O sabugo de milho vira foguete nas mãos do menino, mas o foguete vira sabugo nas mãos transespaciais de Deus.
Para Deus, tudo dos homens é a mesma simplicidade: a bola é de Paulo; Paulo corre atrás da bola; Eva Curie viu a ave; vovô Freud viu o ovo. Deus acha graça em nossos elementos.
Há doenças dispendiosas que se tratam anos a fio em hospitais suntuosos; há homens fortes que (só) carregam nos estádios o secreto câncer de viver; mas para Deus todas as doenças são dores de cabeça.

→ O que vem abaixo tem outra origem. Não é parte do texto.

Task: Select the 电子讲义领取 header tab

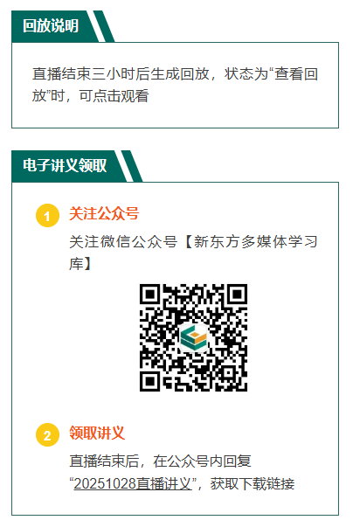Action: [x=65, y=166]
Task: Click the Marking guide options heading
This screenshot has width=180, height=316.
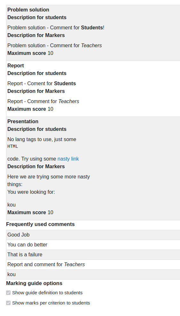Action: [34, 283]
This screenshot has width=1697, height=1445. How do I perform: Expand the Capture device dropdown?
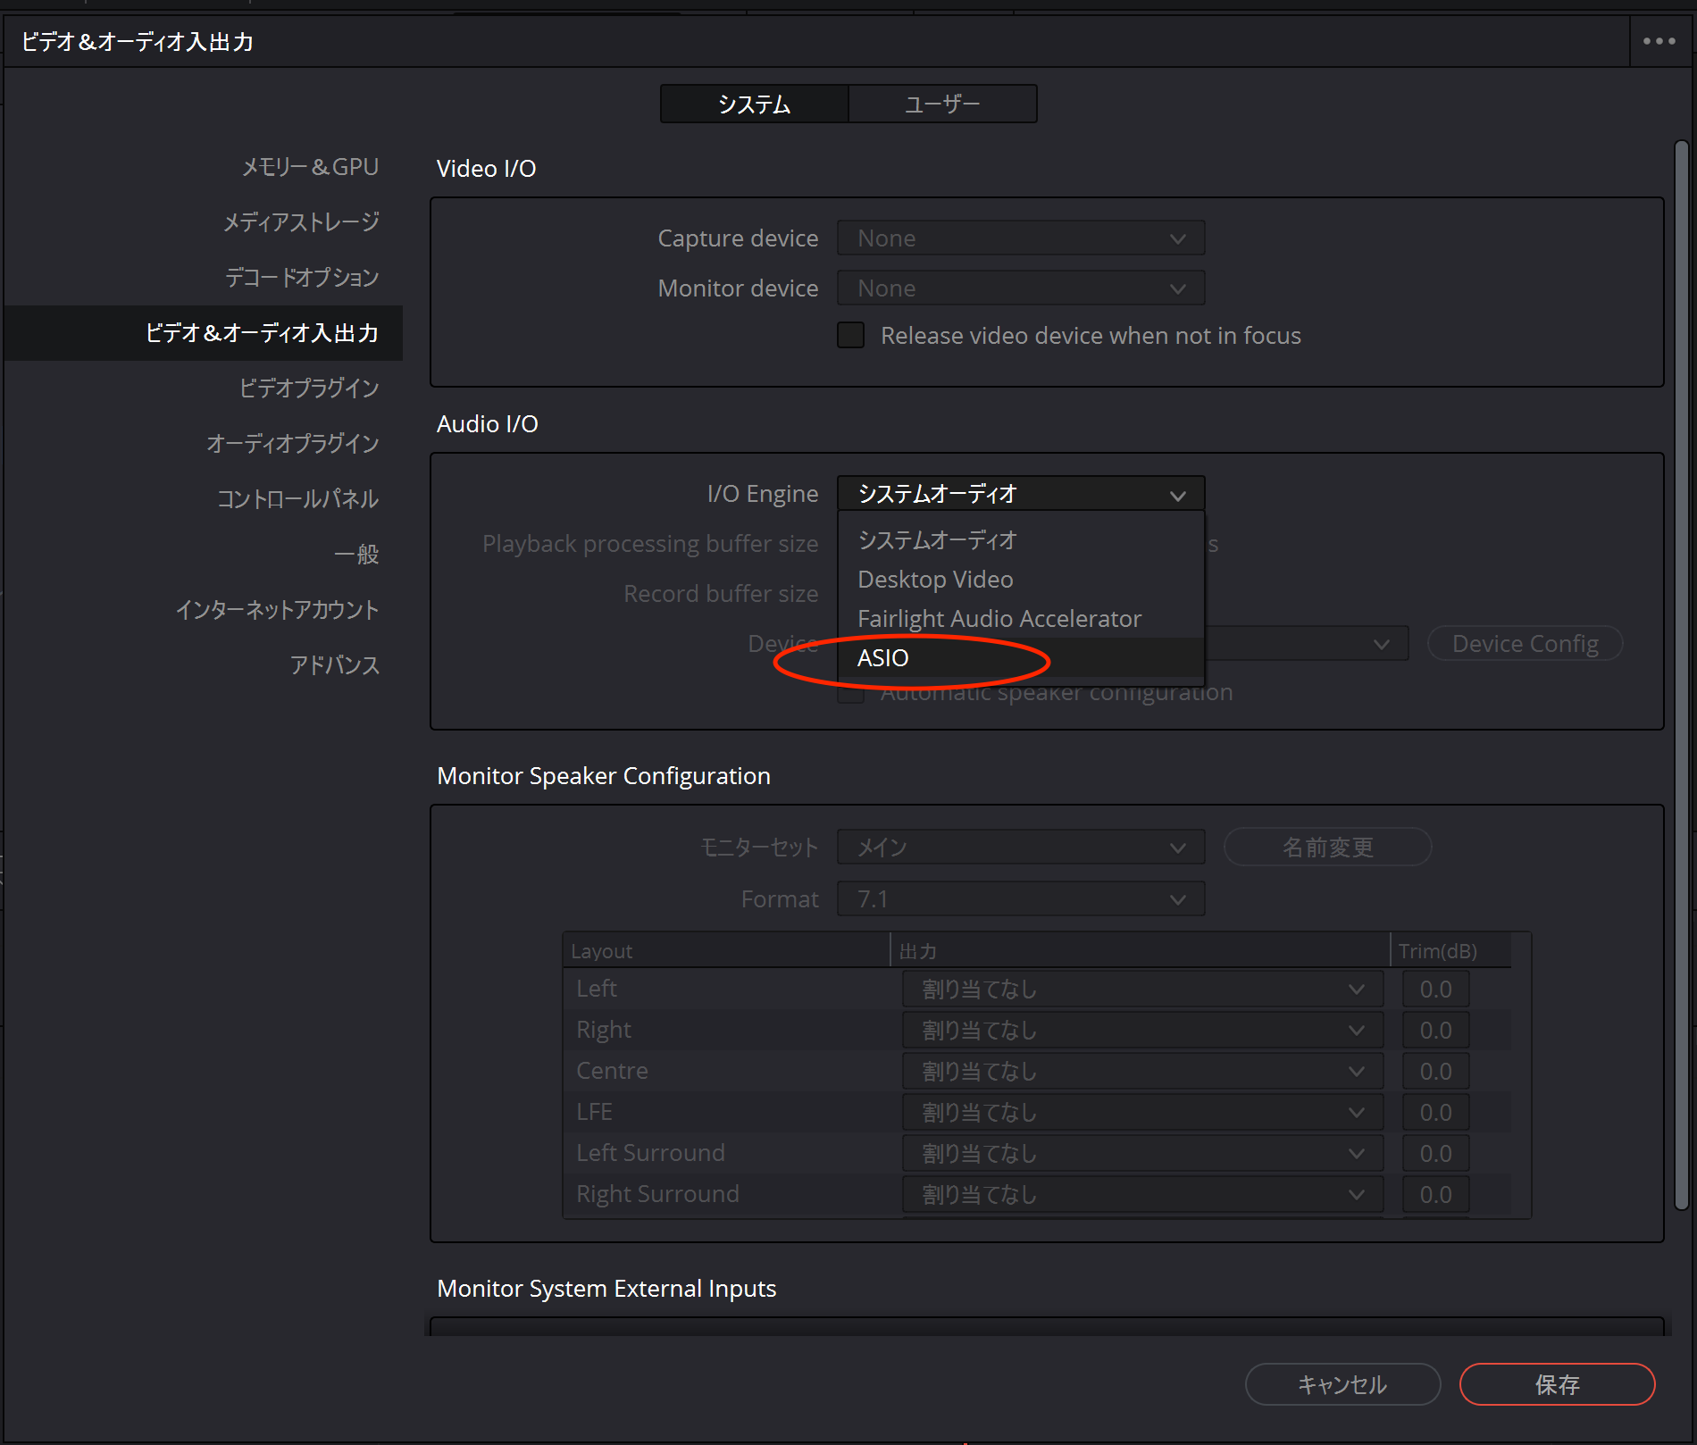click(1020, 238)
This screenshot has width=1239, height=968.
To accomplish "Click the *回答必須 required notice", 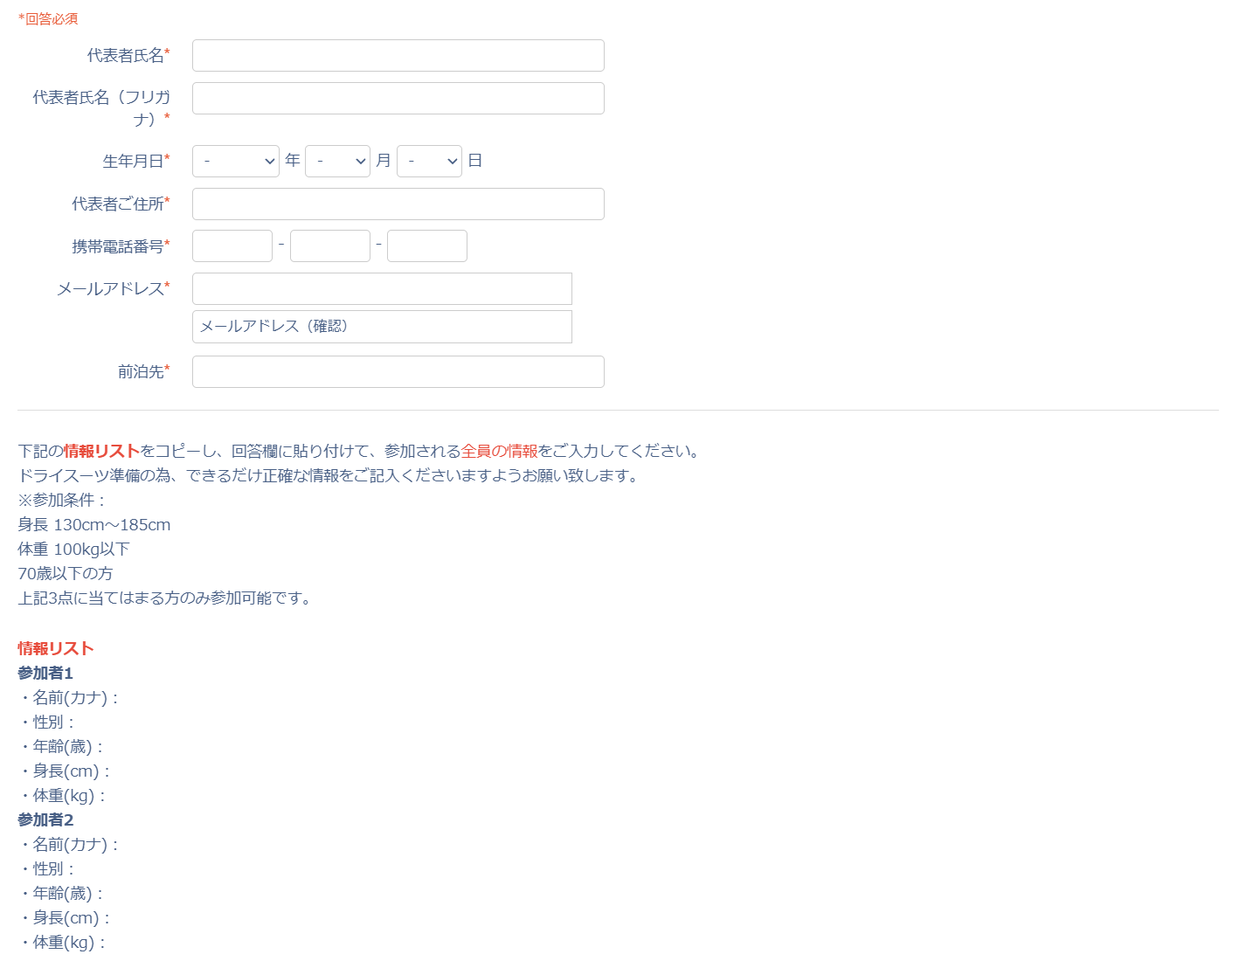I will point(48,18).
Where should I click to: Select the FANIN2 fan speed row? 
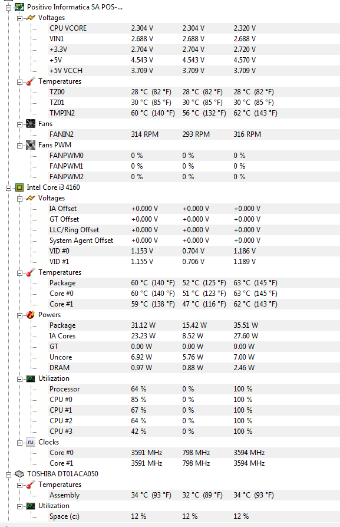pos(194,134)
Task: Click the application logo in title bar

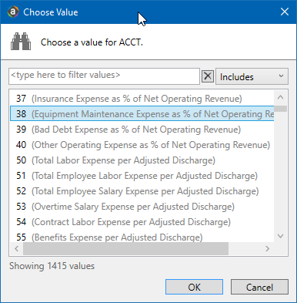Action: [13, 12]
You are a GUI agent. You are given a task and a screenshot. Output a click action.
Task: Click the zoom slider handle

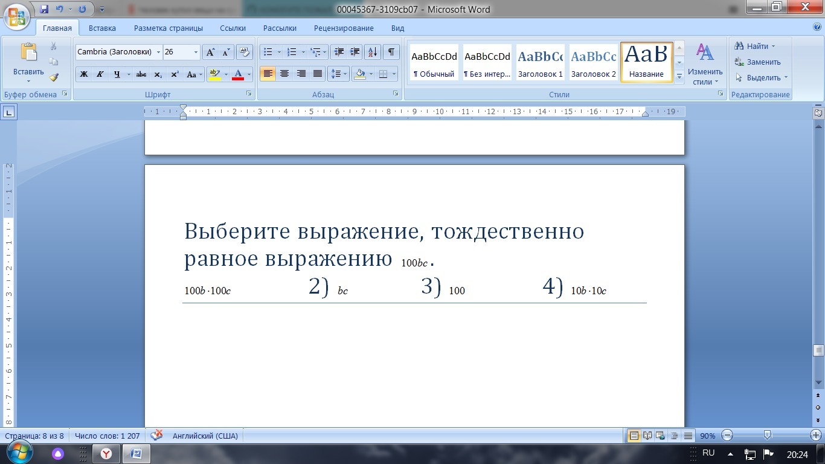pyautogui.click(x=767, y=435)
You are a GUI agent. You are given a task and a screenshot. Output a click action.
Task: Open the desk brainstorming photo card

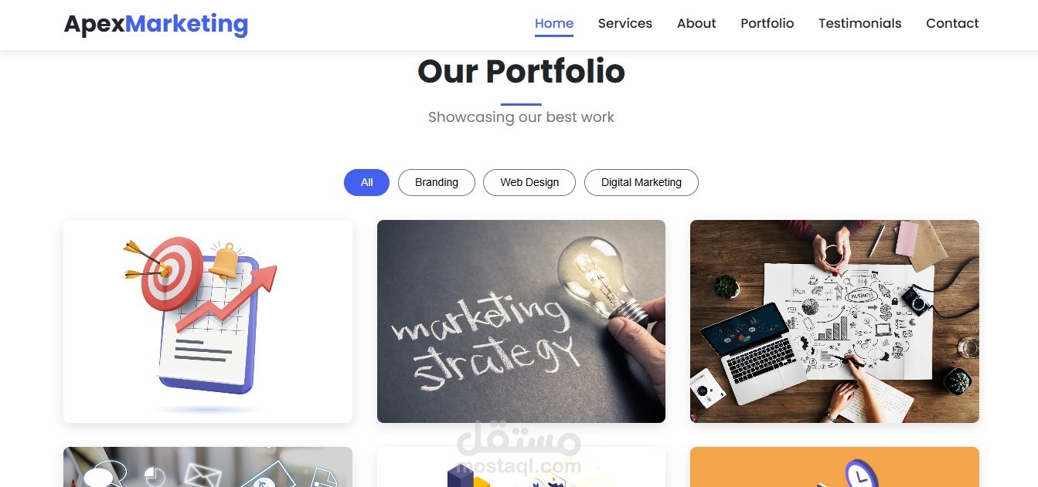point(835,321)

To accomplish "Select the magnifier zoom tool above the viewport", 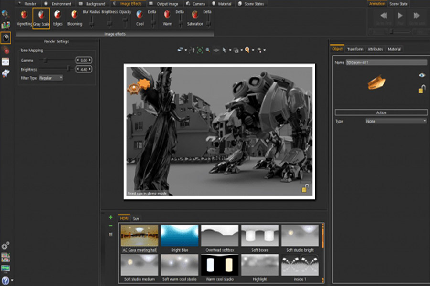I will pyautogui.click(x=207, y=49).
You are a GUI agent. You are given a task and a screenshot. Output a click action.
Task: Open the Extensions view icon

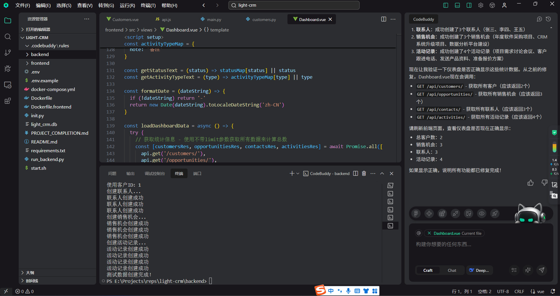8,101
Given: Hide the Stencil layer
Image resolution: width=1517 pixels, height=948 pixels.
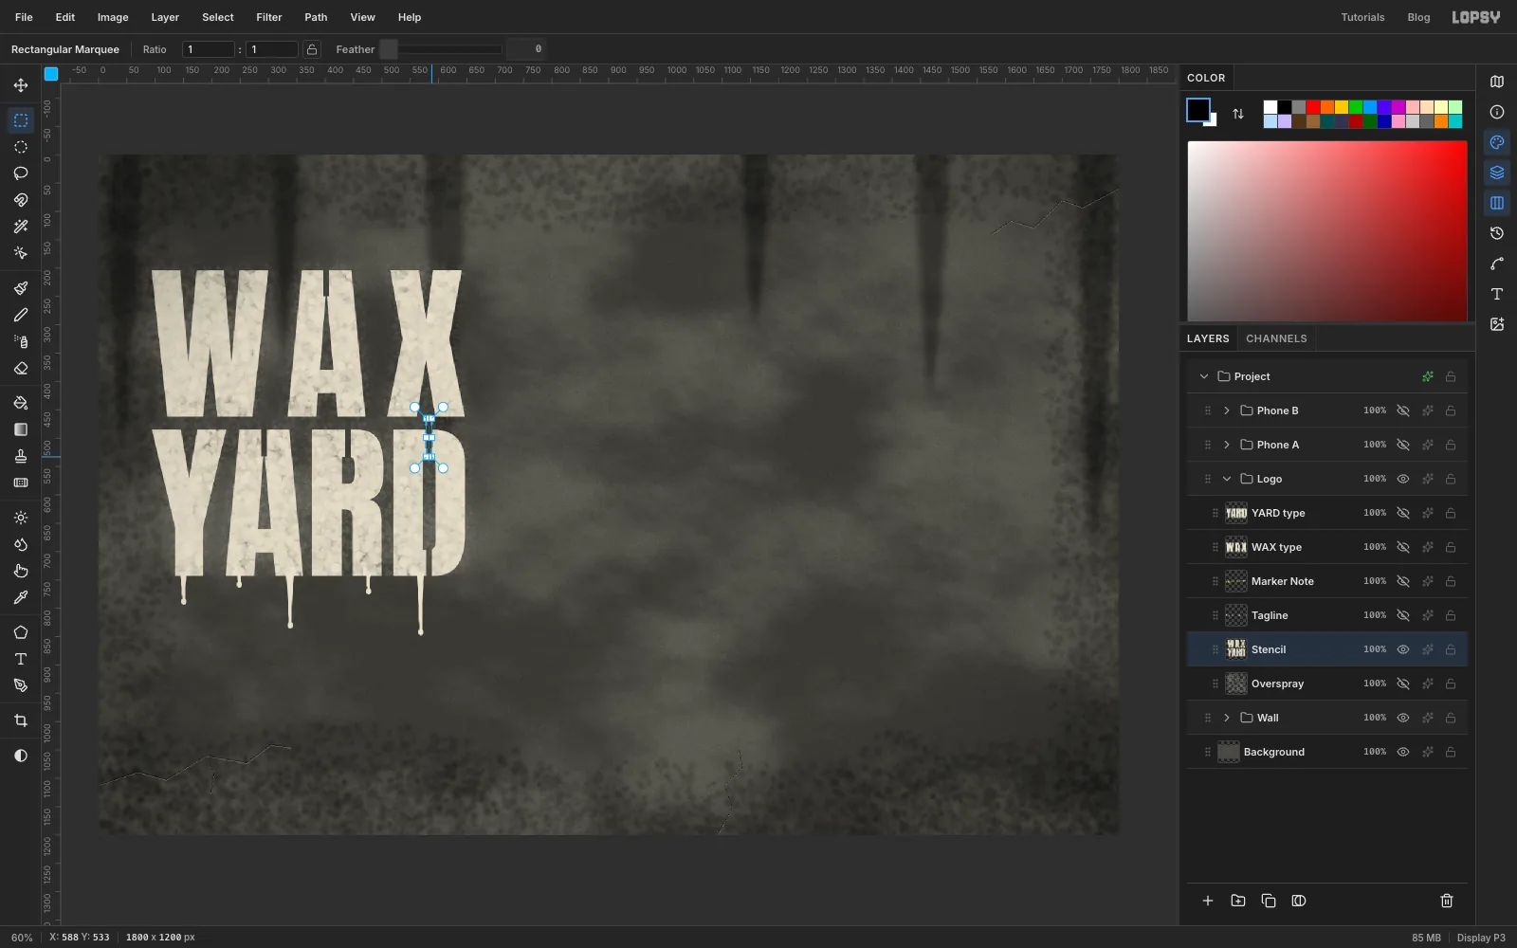Looking at the screenshot, I should click(1403, 649).
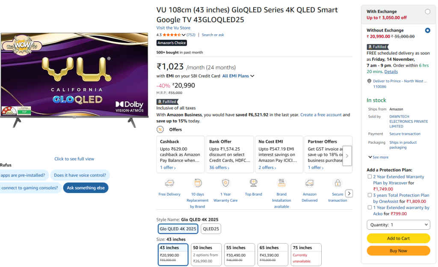Open the Quantity dropdown
438x267 pixels.
[x=398, y=224]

Para Deus, todos os homens são pobres: mendigos das esquinas de Wall Street, indigentes dos cartéis do aço, flagelados dos subterrâneos petrolíferos; mas Deus prefere os pobres sinceros, e os faz invisíveis.
Deus é o único hipnotizador: crescei e multiplicai-vos, e os homens inventam passagens sobre e sob o rio, semânticas, paixões assassinas; mas, a uma certa hora, ele nos convence de que estamos mortos; de mãos cruzadas e olhos estarrecidos, a gente acorda.
Deus é a moeda clandestina em um país estrangeiro: pobres de nós se confundimos a sua efígie de ouro de lei com perfil niquelado de César.
Para Deus, todos nós somos loucos metidos em camisas de onze varas: sobre os ombros do paciente, ele coteja os graus de certeza neurótica do analista.
O que seguras em tua mão é aquilo que te prende; o que possuis é aquilo que te priva; mas Deus diz: bebe a água sem bebê-la; anda por toda parte sem ir a parte alguma.
Na semente, Deus é árvore; na árvore, Deus é a semente.
Onde a palavra começa, a palavra acaba, e aí está Deus.
Para Deus, todos os homens levam nos bolsos objetos escondidos: selos antigos, uma esfera de aço, um anzol enferrujado, um canivete sem folha; por isso é preciso, de pena de nós mesmos, fazer força para não chorar. Pois todo menino enterra seu tesouro.
Deus é a luz, e assim a energia é a matéria multiplicada pelo quadrado da velocidade de Deus.
Deus dá nozes a quem tem dentes: ao funâmbulo, Deus estende a corda; o sofrimento, Deus dá a quem tem alma; a alegria, essa Deus a reservou para quem não tem nada.
Deus é o grande madrugador: ele estava de pé entre folhagens portentosas na úmida aurora do mundo; e ele andava em ti enquanto dormias.
Mas Deus é também o grande boêmio: ele passou por tua noite quando bebias teu penúltimo copo de vinho; talvez não o viste, mas todos os teus sentidos se alertaram, e bebeste um gole inquieto e enxugaste teus lábios com o dorso da mão e sentiste saudade de tua casa.
Deus é a chave de ouro do poema; mas as outras 13 chaves pendem de teu chaveiro; e os metais de tuas chaves abrem aposentos de frustração, onde não te encontras.
Deus é o guardião, a zaga, o meia-apoiador, o ponta-de-lança e o entendimento misterioso entre as linhas; o ferrolho não prevalecerá contra ele; por isso as multidões vibram com o seu virtuosismo.
Para ele, o homem primitivo será o último homem, e o primeiro homem foi o único sábio. Sendo o centro do círculo, todos os pontos que formam o tempo são equidistantes de Deus.